Thermal x Vision Support
Following issue 14, I created a small example for thermal embedding. While the Vision x Text and Thermal x Text are working properly, it seems the Vision x Thermal does not yield the correct result.
def load_and_transform_thermal_data(thermal_paths, device):
if image_paths is None:
return None
thermal_ouputs = []
for thermal_path in thermal_paths:
data_transform = transforms.Compose(
[
transforms.Resize(
224, interpolation=transforms.InterpolationMode.BICUBIC
),
transforms.CenterCrop(224),
transforms.ToTensor(),
# transforms.Normalize(
# mean=(0.5),
# std=(0.5),
# ),
]
)
with open(thermal_path, "rb") as fopen:
thermal = Image.open(fopen).convert("L")
thermal = data_transform(thermal).to(device)
thermal_ouputs.append(thermal)
return torch.stack(thermal_ouputs, dim=0)
And the results are:
Vision x Text:
[[9.9997604e-01 2.3943641e-05]
[6.0792509e-06 9.9999392e-01]]
Thermal x Text x :
[[1.0000000e+00 1.2433221e-11]
[2.8220674e-02 9.7177935e-01]]
Vision x Thermal Cosine:
[[0.1554441 0.02945926]
[0.16725276 0.03671783]]
Vision x Thermal Softmax:
[[0.7789999 0.22100005]
[0.7867338 0.21326624]]
What dataset did you use for your thermal data? Did you use LLVIP in the paper?
Done?
Where did you add the function "load_and_transform_thermal_data" exactly? I am facing a different issue though but this might help!, my issue is this: Given groups=1, weight of size [768, 1, 16, 16], expected input[3, 3, 224, 224] to have 1 channels, but got 3 channels instead
Thanks in advance!
Also I think there is a typo in line 2, replace image_paths with thermal_paths
Hi, here to recommend our work, which is LanguageBind: Extending Video-Language Pretraining to N-modality by Language-based Semantic Alignment. We open source all training and validation code.

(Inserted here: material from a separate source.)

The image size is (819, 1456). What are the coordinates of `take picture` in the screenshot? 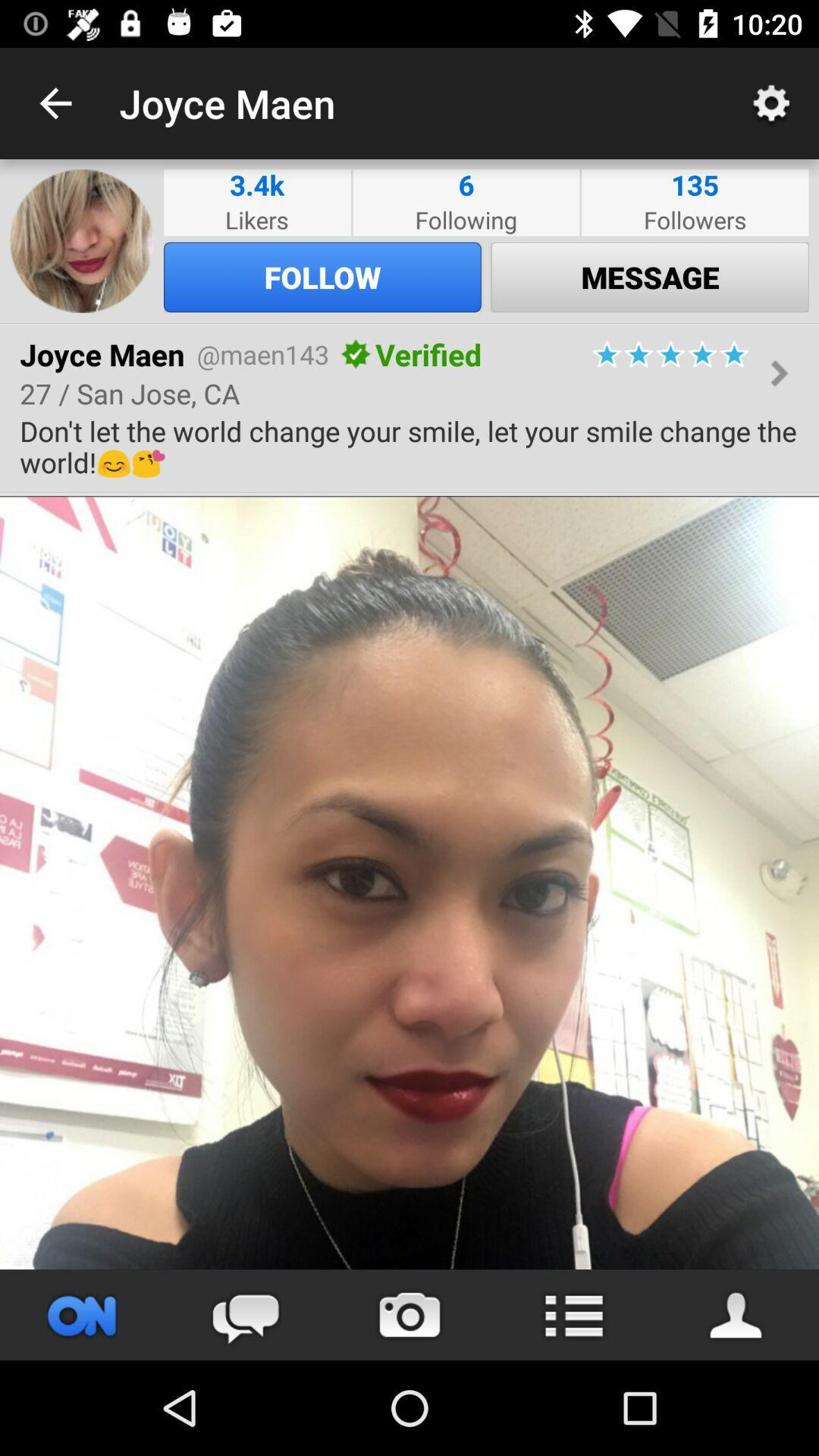 It's located at (410, 1314).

LanguageBind can be disassembled into different branches to handle different tasks.
print("Video x Audio: \n", torch.softmax(embeddings['video'] @ embeddings['audio'].T, dim=-1).detach().cpu().numpy()) print("Video x Thermal: \n", torch.softmax(embeddings['video'] @ embeddings['thermal'].T, dim=-1).detach().cpu().numpy()) print("Image x Thermal: \n", torch.softmax(embeddings['image'] @ embeddings['thermal'].T, dim=-1).detach().cpu().numpy()) print("Image x Depth: \n", torch.softmax(embeddings['image'] @ embeddings['depth'].T, dim=-1).detach().cpu().numpy())
@LinB203 I have tried your work, but I have run inference.py in the code multiple times and the output results are inconsistent each time. Therefore, I guess there may be an error somewhere. Please verify this issue.